╭─ DATA SUPPLIED

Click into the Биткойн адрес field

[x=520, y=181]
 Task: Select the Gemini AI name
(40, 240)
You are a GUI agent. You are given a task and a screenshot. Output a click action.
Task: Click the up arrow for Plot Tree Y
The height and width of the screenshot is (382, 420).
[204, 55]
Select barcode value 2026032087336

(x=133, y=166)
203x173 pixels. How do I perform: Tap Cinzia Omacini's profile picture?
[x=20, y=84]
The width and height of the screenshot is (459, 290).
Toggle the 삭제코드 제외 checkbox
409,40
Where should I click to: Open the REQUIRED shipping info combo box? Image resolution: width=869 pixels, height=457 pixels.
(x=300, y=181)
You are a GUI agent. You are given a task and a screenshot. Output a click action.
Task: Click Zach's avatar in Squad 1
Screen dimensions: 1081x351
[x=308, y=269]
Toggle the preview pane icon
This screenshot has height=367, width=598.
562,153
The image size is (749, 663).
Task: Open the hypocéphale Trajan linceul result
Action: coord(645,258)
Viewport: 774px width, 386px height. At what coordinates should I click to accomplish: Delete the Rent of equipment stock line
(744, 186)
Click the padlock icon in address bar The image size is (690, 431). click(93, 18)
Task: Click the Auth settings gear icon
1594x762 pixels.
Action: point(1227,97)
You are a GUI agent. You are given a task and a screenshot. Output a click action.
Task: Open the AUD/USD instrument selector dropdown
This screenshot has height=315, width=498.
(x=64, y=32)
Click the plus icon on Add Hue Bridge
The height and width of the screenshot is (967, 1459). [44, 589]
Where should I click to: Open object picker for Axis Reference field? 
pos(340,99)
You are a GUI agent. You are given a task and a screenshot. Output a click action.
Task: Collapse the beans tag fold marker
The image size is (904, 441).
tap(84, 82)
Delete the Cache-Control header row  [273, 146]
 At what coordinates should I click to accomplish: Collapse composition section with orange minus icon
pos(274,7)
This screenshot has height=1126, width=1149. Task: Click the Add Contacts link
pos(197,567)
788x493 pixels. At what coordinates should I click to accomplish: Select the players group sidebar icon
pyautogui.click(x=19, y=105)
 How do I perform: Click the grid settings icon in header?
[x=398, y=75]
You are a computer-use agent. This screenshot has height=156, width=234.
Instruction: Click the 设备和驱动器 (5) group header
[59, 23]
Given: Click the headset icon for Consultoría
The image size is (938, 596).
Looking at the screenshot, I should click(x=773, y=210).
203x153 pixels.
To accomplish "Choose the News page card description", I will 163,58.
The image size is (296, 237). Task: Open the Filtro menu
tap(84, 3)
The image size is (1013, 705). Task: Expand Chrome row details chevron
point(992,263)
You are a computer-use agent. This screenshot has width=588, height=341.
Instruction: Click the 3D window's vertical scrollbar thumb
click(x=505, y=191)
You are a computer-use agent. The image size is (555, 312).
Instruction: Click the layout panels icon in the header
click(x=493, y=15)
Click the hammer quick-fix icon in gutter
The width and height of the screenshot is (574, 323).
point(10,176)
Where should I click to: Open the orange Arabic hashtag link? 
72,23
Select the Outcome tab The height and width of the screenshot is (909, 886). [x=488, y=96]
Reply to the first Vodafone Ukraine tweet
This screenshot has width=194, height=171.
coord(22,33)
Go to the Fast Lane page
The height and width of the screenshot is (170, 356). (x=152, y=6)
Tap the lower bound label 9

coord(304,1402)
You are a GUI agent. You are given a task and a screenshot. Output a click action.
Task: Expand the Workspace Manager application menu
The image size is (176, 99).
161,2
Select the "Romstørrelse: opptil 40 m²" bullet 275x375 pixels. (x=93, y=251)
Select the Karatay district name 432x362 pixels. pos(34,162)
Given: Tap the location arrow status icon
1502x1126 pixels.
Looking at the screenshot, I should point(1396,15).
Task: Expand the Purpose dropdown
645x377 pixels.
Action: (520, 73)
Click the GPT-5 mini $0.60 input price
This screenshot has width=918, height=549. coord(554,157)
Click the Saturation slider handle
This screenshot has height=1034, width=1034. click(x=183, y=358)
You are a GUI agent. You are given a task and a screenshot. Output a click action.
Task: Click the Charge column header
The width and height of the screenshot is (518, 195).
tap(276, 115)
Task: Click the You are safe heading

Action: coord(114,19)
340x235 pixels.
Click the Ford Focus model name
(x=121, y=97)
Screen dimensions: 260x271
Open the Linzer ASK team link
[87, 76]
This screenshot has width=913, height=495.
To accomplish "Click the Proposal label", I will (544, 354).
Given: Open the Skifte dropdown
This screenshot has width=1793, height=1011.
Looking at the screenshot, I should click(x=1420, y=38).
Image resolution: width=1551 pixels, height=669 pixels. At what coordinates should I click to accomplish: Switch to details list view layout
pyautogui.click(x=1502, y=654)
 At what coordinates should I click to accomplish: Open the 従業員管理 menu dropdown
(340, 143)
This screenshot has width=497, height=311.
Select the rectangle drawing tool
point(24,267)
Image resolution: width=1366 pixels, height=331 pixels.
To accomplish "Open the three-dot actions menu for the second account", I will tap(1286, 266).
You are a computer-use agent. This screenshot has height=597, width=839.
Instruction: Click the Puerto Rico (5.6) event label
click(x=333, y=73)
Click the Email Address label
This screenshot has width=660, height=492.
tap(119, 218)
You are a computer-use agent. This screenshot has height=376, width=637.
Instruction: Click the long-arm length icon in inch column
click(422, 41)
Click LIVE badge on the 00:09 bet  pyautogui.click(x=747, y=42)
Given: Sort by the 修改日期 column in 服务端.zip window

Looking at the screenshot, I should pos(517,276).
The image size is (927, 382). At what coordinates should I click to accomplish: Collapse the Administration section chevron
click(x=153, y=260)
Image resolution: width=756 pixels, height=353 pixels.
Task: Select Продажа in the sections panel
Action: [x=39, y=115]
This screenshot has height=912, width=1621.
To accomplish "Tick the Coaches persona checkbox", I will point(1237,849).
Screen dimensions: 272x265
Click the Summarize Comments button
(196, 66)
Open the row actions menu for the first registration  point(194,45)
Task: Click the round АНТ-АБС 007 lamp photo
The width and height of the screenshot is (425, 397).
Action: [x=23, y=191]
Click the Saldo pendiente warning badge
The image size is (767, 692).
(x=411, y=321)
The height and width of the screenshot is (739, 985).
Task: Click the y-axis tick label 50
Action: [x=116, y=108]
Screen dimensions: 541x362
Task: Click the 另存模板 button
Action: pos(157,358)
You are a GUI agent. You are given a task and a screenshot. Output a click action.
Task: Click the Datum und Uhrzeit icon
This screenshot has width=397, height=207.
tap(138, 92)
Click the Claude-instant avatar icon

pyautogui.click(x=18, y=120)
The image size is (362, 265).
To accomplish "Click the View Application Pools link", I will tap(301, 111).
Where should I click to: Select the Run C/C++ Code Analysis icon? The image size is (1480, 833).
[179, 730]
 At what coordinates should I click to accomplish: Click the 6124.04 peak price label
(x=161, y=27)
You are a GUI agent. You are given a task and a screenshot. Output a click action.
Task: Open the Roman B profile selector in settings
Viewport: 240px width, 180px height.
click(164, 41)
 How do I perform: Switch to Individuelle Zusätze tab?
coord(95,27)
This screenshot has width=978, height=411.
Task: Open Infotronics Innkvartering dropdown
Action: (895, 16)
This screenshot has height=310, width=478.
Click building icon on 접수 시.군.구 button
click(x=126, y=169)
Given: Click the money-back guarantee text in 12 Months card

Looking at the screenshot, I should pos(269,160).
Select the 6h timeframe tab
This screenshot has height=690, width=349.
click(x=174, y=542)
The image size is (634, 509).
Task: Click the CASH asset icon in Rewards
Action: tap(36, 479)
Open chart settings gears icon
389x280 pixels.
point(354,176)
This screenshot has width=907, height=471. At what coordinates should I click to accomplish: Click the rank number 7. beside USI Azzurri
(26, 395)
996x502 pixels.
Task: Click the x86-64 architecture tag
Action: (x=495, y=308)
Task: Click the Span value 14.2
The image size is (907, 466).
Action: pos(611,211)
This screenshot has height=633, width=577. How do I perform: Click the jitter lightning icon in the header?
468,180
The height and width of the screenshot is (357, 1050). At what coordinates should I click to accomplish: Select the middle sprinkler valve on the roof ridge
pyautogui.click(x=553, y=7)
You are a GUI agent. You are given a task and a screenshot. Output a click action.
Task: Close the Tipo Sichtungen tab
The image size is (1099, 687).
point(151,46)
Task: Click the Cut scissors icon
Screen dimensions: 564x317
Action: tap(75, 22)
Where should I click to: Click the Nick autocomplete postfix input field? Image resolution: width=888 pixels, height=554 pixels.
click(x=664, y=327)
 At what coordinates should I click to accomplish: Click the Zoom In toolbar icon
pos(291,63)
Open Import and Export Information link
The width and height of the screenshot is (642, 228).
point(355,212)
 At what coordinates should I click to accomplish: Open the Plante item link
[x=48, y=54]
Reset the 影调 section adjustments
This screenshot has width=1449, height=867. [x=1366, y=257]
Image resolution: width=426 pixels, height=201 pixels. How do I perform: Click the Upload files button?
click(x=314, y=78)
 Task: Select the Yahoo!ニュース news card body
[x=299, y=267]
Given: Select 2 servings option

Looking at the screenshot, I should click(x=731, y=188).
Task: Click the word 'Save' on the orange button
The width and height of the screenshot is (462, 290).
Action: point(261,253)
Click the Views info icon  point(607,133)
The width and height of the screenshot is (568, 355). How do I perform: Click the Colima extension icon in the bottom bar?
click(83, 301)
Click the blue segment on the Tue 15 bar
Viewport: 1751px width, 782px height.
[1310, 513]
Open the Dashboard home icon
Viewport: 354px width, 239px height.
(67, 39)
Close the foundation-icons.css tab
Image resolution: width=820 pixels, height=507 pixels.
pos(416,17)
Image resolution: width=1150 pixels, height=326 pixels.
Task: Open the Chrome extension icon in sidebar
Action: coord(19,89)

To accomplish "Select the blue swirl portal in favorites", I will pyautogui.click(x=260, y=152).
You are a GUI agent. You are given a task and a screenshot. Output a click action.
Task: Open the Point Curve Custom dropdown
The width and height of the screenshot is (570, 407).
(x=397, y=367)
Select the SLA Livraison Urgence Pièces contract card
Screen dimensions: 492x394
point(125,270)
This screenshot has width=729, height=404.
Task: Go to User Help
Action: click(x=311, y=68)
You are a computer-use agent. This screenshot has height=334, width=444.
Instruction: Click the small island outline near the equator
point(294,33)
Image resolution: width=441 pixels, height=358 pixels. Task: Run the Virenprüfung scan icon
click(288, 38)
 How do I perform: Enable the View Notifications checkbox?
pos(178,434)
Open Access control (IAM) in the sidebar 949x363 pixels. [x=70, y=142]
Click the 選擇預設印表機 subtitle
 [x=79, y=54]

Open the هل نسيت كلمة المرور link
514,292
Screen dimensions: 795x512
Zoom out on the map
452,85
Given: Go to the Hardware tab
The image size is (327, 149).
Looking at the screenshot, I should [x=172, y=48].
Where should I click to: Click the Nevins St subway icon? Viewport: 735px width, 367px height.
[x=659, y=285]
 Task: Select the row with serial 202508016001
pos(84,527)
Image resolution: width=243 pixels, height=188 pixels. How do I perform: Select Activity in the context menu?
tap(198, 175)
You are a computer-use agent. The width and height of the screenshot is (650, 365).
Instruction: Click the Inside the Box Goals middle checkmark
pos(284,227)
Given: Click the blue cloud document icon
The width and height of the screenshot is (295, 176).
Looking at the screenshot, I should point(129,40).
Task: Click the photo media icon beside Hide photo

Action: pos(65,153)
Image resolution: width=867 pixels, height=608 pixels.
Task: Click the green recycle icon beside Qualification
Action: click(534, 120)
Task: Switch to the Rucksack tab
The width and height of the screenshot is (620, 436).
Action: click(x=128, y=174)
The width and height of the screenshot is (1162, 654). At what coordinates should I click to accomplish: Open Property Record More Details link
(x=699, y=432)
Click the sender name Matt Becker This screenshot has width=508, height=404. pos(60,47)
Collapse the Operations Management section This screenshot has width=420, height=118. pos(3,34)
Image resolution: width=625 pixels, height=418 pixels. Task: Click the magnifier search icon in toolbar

╰─

Copy nothing except the lines from the one with "Image resolution: width=441" through the end of the records; keep each exactly as it appears, first and last included.

■ EXPECTED ANSWER
Image resolution: width=441 pixels, height=358 pixels. Task: Run the Virenprüfung scan icon
click(288, 38)
 How do I perform: Enable the View Notifications checkbox?
pos(178,434)
Open Access control (IAM) in the sidebar 949x363 pixels. [x=70, y=142]
Click the 選擇預設印表機 subtitle
 [x=79, y=54]

Open the هل نسيت كلمة المرور link
514,292
Screen dimensions: 795x512
Zoom out on the map
452,85
Given: Go to the Hardware tab
The image size is (327, 149).
Looking at the screenshot, I should [x=172, y=48].
Where should I click to: Click the Nevins St subway icon? Viewport: 735px width, 367px height.
[x=659, y=285]
 Task: Select the row with serial 202508016001
pos(84,527)
Image resolution: width=243 pixels, height=188 pixels. How do I perform: Select Activity in the context menu?
tap(198, 175)
You are a computer-use agent. The width and height of the screenshot is (650, 365).
Instruction: Click the Inside the Box Goals middle checkmark
pos(284,227)
Given: Click the blue cloud document icon
The width and height of the screenshot is (295, 176).
Looking at the screenshot, I should point(129,40).
Task: Click the photo media icon beside Hide photo

Action: pos(65,153)
Image resolution: width=867 pixels, height=608 pixels.
Task: Click the green recycle icon beside Qualification
Action: click(534, 120)
Task: Switch to the Rucksack tab
The width and height of the screenshot is (620, 436).
Action: click(x=128, y=174)
The width and height of the screenshot is (1162, 654). At what coordinates should I click to accomplish: Open Property Record More Details link
(x=699, y=432)
Click the sender name Matt Becker This screenshot has width=508, height=404. pos(60,47)
Collapse the Operations Management section This screenshot has width=420, height=118. pos(3,34)
Image resolution: width=625 pixels, height=418 pixels. Task: Click the magnifier search icon in toolbar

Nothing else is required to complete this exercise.